De las paredes colgaban platos, trofeos de caza y bodegones pintados por el Caudillo para solazarse en sus ratos de ocio.

Consejo Ministros Franco

Franco siempre comenzaba los Consejos de Ministros con una breve disertación acerca de los temas de actualidad de la semana y luego permanecía en silencio.

Entre los asuntos a tratar en el orden del día aquel viernes 13 de agosto, figuraba el crítico momento que atravesaba el club de fútbol Barcelona, que se hallaba al borde de la bancarrota.

Pero… ¿cómo era posible que una institución de la solera del Barça hubiera llegado a semejante situación?

Todo empezó con las elecciones a la presidencia del club que se celebraron en 1.953. El candidato Miró Sans basó su campaña en el proyecto de levantar un nuevo campo para construir el nuevo Barcelona. Los éxitos del “Barça de las cinco copas”, con su legendaria delantera formada por Basora, César, Kubala, Moreno y Manchón, que inmortalizó Serrat en su hermosa canción “Temps era Temps“, tenía la “culpa” de que el campo de Las Corts se hubiese quedado pequeño.

Por si fuera poco, la reciente construcción de Chamartín, en 1947, bajo el mandato de su nuevo presidente, el audaz y brioso Santiago Bernabéu, había puesto los dientes largos al club azulgrana.

—¡Por el mejor estadio del mundo! —fue el eslogan escogido en la campaña electoral por Miró Sans, un joven empresario falangista conocido por su facundia.

Enfrente, el veterano Amat Casajoana, septuagenario, más prudente y sensato, era partidario de limitarse a ampliar el aforo reformando el campo.

De alguna manera, ambos encarnaban esa dualidad tan propia de la idiosincrasia catalana: el seny y la rauxa.

Por un estrecho margen de votos —apenas trescientas papeletas— venció Miró Sans que se puso de inmediato manos a la obra, encomendando la tarea de levantar el nuevo estadio a su primo —y vecino en la calle Amigó— el reputado arquitecto Francesc Mitjans Miró.

Mitjans —que no era aficionado al fútbol— viajó por las principales ciudades de Europa y Suramérica, visitando sus estadios más emblemáticos a la vez que remitía a su primo postales con observaciones anexas escritas a mano.

Londres, París, Roma, Berlín, Zurich, Lisboa, Viena… ninguno de los campos que veía le satisfacía plenamente hasta que se quedó boquiabierto cuando apareció ante sus ojos el majestuoso Maracaná.

§ Tarea escrita: Sigue escribiendo el relato sobre el nuevo estadio del Barcelona a partir de su última frase.

Ítems guardados
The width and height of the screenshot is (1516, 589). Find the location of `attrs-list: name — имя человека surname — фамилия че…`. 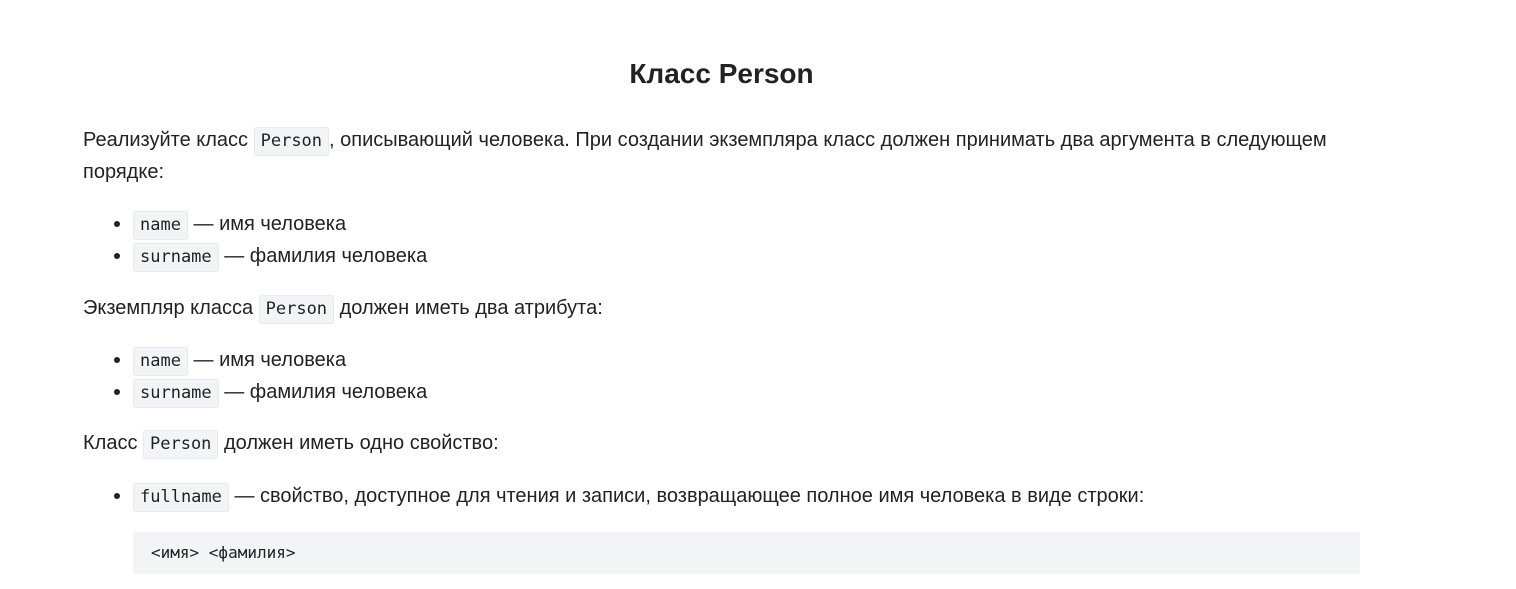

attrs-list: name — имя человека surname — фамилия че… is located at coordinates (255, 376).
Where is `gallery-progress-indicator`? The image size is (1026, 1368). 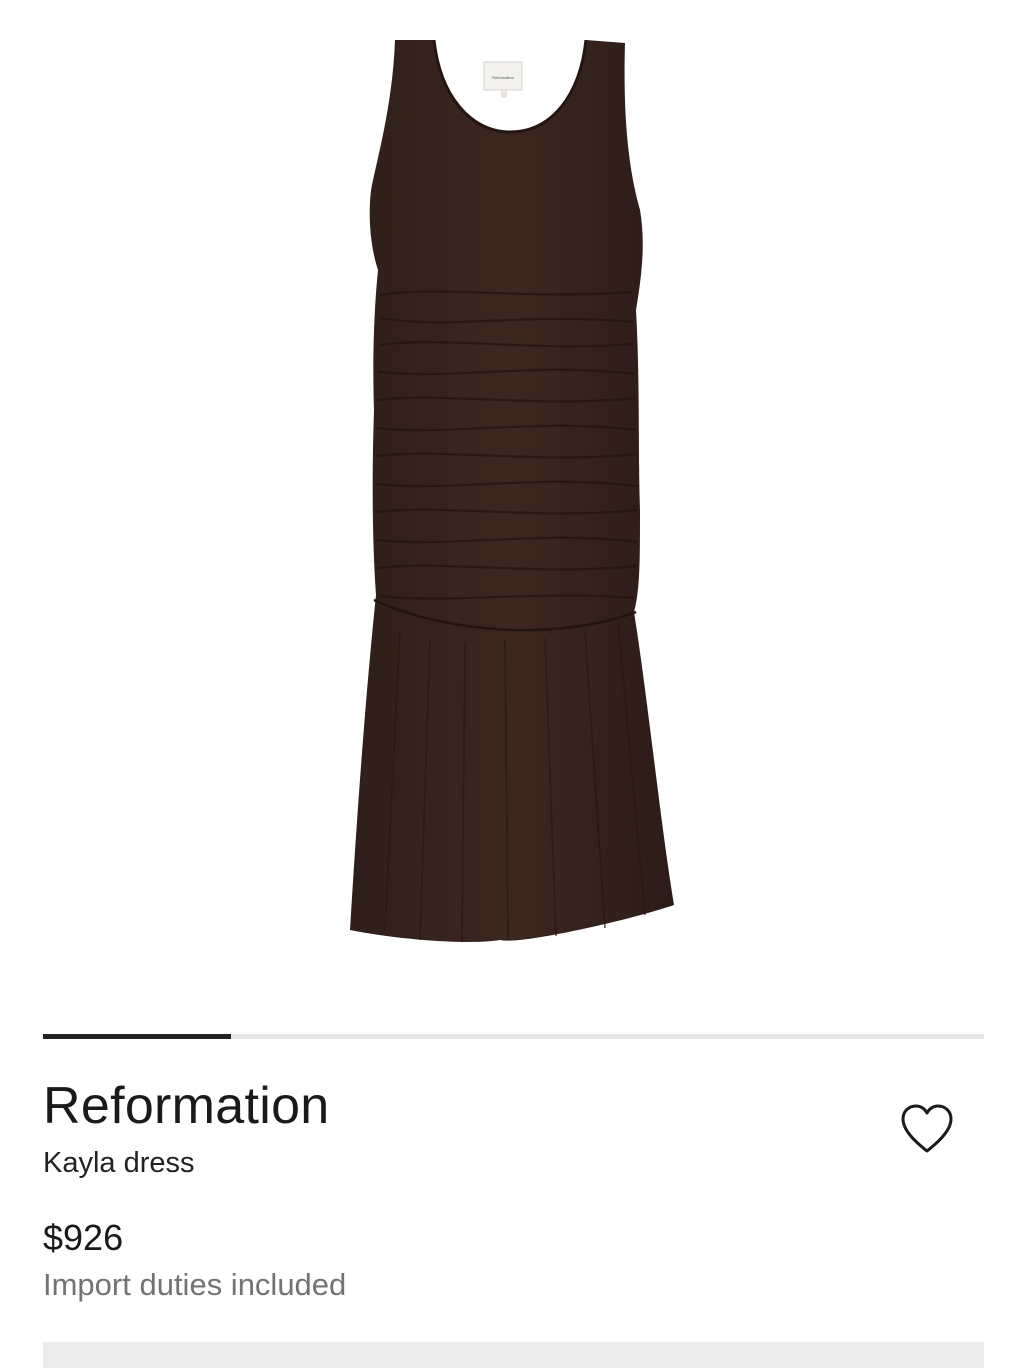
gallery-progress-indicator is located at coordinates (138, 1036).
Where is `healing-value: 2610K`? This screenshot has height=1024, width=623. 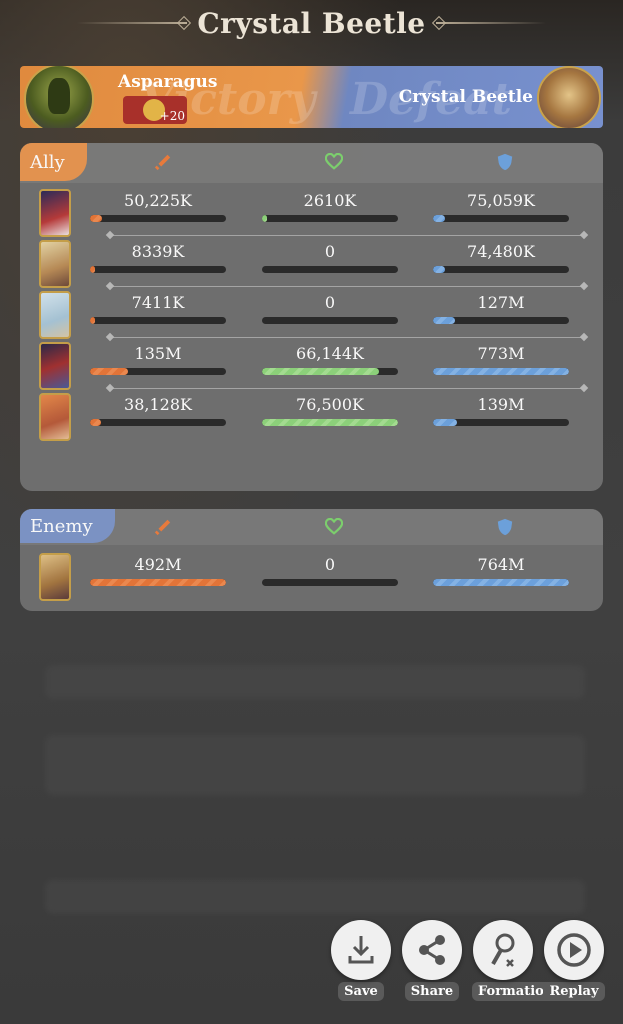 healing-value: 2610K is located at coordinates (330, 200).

§ Tu respuesta:
En las gradas del bello estadio de Río de Janeiro, todavía resonaba el eco de los lamentos de los aficionados cariocas que presenciaron desolados e incrédulos como en el minuto 79 de la final de la Copa del Mundo del 50, el delantero charrúa Alcides Ghiggia batió por bajo a su arquero Moacir Barbosa, arrebatándoles en su propio feudo el preciado trofeo. El célebre “Maracanazo”, que provocaría una oleada de suicidios entre la Torcida.

Sin embargo, a Mitjans no le convenció el diseño circular del monumental estadio brasileño porque dificultaba la visibilidad de algunos espectadores.

Por eso, sugirió a su primo que comprara los terrenos adyacentes para ensanchar así el futuro estadio que tenía en la mente. Necesitaba más espacio.

Maqueta Camp Nou Miro Sans

—El campo tiene que respirar —advirtió Mitjans.

Lo que encarecía considerablemente la operación, que empezó a adquirir tintes cuasifaraónicos.

Aun así, el impetuoso presidente, poseído por sus delirios de grandeza, estaba dispuesto a liarse la manta a la cabeza y pidió a los socios que hicieran un sacrificio anticipando varias cuotas.

—¡Todo por el Barça! —clamó cegado por la pasión Miró Sans.

En 1954 colocó la primera piedra. Originariamente la idea era llamarlo Joan Gamper, en honor del suizo que fundó el Barcelona con un grupo de amigos en 1.899. O, sencillamente, estadio del Fútbol Club Barcelona. Sin embargo, cuando la gente pasaba por delante del esqueleto del campo, que poco a poco iba tomando cuerpo, empezó a referirse al futuro estadio como el “campo nuevo” —en relación al antiguo de Las Corts, inaugurado en 1.922—, y fue así cómo el habla popular de los barceloneses, antes de que concluyeran las obras, lo acabó bautizando: el Camp Nou.

Sin embargo, problemas derivados del subsuelo, demora en la construcción, encarecimiento de los materiales dispararon el presupuesto inicial.

Tras no pocas vicisitudes, el 24 de septiembre de 1.957, festividad de la Virgen de la Mercè, patrona de Barcelona, se inauguró el estadio con la asistencia, entre otras ilustres personalidades, del ministro secretario general del Movimiento, José Solís Ruiz, en representación del Jefe del Estado, y el alcalde de la ciudad, José María de Porcioles, que apenas llevaba unos meses al frente del consistorio.

LA IDEA ERA LLAMARLO JOAN GAMPER O, SENCILLAMENTE, ESTADIO DEL FÚTBOL CLUB BARCELONA. SIN EMBARGO, CUANDO LA GENTE PASABA POR DELANTE DEL ESQUELETO DEL CAMPO EMPEZÓ A REFERIRSE AL FUTURO ESTADIO COMO EL “CAMPO NUEVO” (CAMP NOU)

El cuero, entretanto, seguía rodando.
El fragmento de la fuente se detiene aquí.